Data scraping

Last updated

Data scraping is a technique where a computer program extracts data from human-readable output coming from another program.

Contents

Description

Normally, data transfer between programs is accomplished using data structures suited for automated processing by computers, not people. Such interchange formats and protocols are typically rigidly structured, well-documented, easily parsed, and minimize ambiguity. Very often, these transmissions are not human-readable at all.

Thus, the key element that distinguishes data scraping from regular parsing is that the output being scraped is intended for display to an end-user, rather than as an input to another program. It is therefore usually neither documented nor structured for convenient parsing. Data scraping often involves ignoring binary data (usually images or multimedia data), display formatting, redundant labels, superfluous commentary, and other information which is either irrelevant or hinders automated processing.

Data scraping is most often done either to interface to a legacy system, which has no other mechanism which is compatible with current hardware, or to interface to a third-party system which does not provide a more convenient API. In the second case, the operator of the third-party system will often see screen scraping as unwanted, due to reasons such as increased system load, the loss of advertisement revenue, or the loss of control of the information content.

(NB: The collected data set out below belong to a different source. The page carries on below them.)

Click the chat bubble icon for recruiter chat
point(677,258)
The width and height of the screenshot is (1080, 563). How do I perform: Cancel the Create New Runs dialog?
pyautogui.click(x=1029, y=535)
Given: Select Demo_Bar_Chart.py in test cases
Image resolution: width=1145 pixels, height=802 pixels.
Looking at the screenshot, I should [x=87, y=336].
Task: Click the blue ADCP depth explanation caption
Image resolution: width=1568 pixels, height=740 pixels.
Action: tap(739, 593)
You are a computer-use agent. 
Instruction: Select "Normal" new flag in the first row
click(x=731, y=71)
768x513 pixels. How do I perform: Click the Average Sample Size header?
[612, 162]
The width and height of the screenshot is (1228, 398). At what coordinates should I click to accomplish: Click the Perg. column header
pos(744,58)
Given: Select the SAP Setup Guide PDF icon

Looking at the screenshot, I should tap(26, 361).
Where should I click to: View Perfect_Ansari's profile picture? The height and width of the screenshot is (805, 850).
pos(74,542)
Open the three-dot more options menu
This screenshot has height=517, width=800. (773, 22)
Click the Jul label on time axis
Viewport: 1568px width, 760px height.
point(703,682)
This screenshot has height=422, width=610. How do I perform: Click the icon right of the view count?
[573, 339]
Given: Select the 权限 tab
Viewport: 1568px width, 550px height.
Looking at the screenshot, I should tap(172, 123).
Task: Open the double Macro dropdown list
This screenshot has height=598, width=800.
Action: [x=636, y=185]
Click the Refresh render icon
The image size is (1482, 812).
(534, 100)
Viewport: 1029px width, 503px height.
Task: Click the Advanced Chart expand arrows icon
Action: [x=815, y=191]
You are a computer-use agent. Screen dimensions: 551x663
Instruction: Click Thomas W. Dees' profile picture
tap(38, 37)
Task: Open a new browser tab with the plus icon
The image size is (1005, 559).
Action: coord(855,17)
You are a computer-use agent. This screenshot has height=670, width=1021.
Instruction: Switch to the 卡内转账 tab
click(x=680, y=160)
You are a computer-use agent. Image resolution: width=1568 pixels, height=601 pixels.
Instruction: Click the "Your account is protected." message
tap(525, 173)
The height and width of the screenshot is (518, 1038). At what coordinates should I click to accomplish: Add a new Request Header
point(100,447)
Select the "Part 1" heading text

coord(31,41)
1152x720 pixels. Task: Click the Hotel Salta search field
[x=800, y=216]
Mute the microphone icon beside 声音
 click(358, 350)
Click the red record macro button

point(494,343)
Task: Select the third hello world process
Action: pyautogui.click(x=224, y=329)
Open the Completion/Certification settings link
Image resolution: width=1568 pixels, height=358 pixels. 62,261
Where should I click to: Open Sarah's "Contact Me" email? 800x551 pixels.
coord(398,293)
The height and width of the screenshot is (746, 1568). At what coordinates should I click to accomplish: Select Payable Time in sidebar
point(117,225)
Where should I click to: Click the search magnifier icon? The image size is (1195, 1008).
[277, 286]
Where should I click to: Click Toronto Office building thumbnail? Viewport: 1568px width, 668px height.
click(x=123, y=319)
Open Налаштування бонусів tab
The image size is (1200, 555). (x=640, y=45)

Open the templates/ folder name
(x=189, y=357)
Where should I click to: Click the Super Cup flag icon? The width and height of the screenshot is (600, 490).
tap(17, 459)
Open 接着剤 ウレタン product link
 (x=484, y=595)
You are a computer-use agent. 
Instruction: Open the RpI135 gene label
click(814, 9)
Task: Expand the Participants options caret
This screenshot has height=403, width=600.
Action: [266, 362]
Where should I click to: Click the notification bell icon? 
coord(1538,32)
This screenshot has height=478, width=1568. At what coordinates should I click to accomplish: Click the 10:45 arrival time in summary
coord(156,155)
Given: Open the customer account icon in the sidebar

Data scraping is generally considered an ad hoc , inelegant technique, often used only as a "last resort" when no other mechanism for data interchange is available. Aside from the higher programming and processing overhead, output displays intended for human consumption often change structure frequently. Humans can cope with this easily, but a computer program will fail. Depending on the quality and the extent of error handling logic present in the computer, this failure can result in error messages, corrupted output or even program crashes.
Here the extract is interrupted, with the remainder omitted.